CAs required to check DNS CAA RR

Interesting, finally some more security measures for issuing certificates.

Digicert just sent this email out and doing only this is not totally foolproof, but a small step that will hopefully make all the difference in the long term.

CAs Required to Abide by DNS CAA Resource Records Starting September 8, 2017

Starting September 8, 2017, Certificate Authorities (CAs) are required to check, process, and abide by a domain’s DNS Certification Authority Authorization (CAA) resource records (RRs) before a certificate can be issued to the requestor.

Note: If you are not using CAA resource records, this change does not directly affect you. We will continue to issue your certificates as before.

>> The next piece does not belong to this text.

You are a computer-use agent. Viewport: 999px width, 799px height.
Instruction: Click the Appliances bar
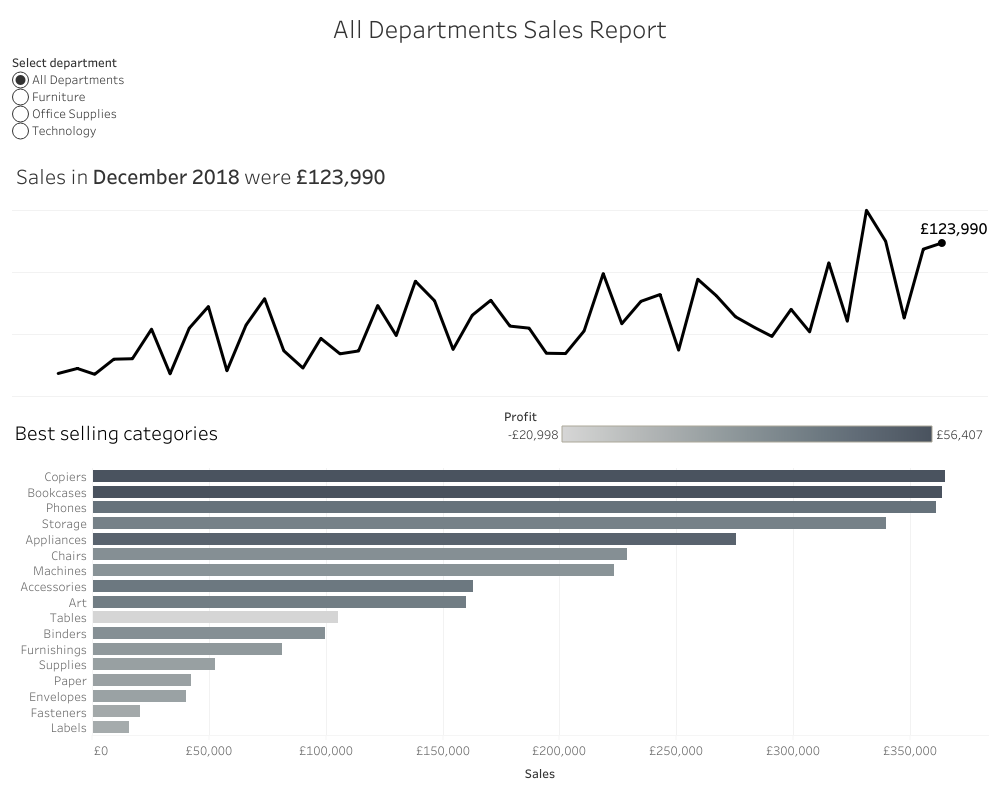click(414, 539)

Prior to issuing a certificate, a CA will check the CAA RRs to establish whether they can issue a certificate for a domain. A CA can issue a certificate for a domain if a record for the domain doesn’t exist or if a record for the domain exists authorizing the CA to issue that type of certificate for the domain.

If you have or are planning to create CAA RRs for your domain(s), please see DNS CAA Resource Record Check.

CAA Resource Record Not Required

A CAA resource record is NOT REQUIRED for DigiCert to continue issuing certificates for your domains. The information provided concerning these records is only important if you already have CAA resource records set up for any of your domains or if you would like to add CAA resource records for your domains.